Photo Illustration: Jonathan Hurtarte/Bloomberg Law; Photos: Getty Images

Tracking Trump in Court: The Scope of Executive Power Tested

; Updated

The Trump administration has opened up new fronts in the legal battle over the president’s authority to reshape the federal bureaucracy, choosing trial courts in Texas and Kentucky to file lawsuits seeking to void Biden-era union contracts.

Early challenges to the administration’s attempts to reinstate the Schedule F job classification for federal workers, fire the heads of independent agencies, shutter some agencies without congressional sign-off, and grant Elon Musk’s government efficiency team access to sensitive data largely landed in predominantly liberal courts. Those include the US District Court for the District of Columbia and neighboring districts in Virginia and Maryland, as well as the US District Court for the District of Massachusetts.

Many of those cases were assigned to Biden and Obama appointed judges, who have drawn criticism—and some calls for impeachment—from the president and his allies for interfering with his agenda.

The administration took a different approach after Trump signed an executive order directing agencies across the executive branch to stop bargaining with federal unions: Rather than waiting for a union challenge, the Justice Department quickly sued the American Federation of Government Employees over collective bargaining agreements that Trump says pose a threat to national security.

The administration’s preemptive strike under the Declaratory Judgment Act was filed in Waco, Texas, where US District Judge Alan Albright, appointed during Trump’s first term, is assigned all civil cases. While Albright is set to transition to Austin once another judge is appointed to his current division, the venue choice is likely to eventually give the conservative US Court of Appeals for the Fifth Circuit a chance to rule on the scope of Trump’s executive power.

▶ Exercises:
• a. Copy out the passage of the executive power article from "The administration’s preemptive" to "Trump’s executive power." word for word.
• b. Answer these from the executive power article:
(i) Besides Texas, in which state did the administration pick trial courts to file lawsuits seeking to void Biden-era union contracts?
(ii) Which union did the Justice Department sue over collective bargaining agreements?
(iii) Which judge is assigned all civil cases in Waco?
The listing that follows is separate material unrelated to the executive power article.

▶ Dataset extract:
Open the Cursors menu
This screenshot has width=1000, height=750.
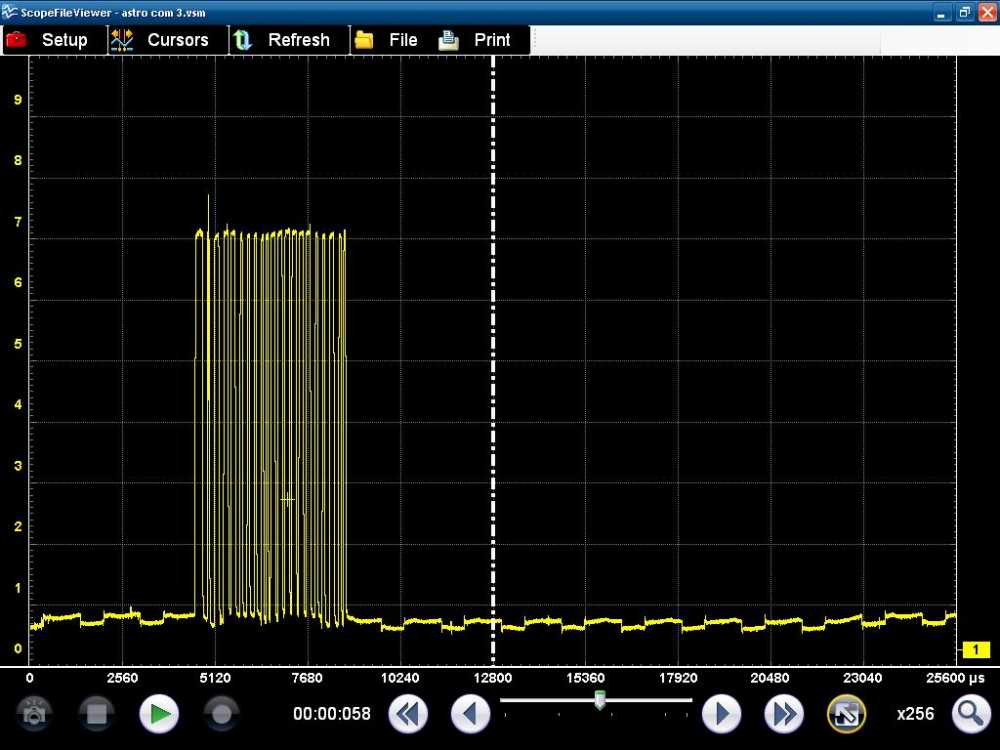[x=161, y=40]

▶ In response:
• a.
The administration’s preemptive strike under the Declaratory Judgment Act was filed in Waco, Texas, where US District Judge Alan Albright, appointed during Trump’s first term, is assigned all civil cases. While Albright is set to transition to Austin once another judge is appointed to his current division, the venue choice is likely to eventually give the conservative US Court of Appeals for the Fifth Circuit a chance to rule on the scope of Trump’s executive power.

• b.
(i) Kentucky
(ii) The American Federation of Government Employees
(iii) US District Judge Alan Albright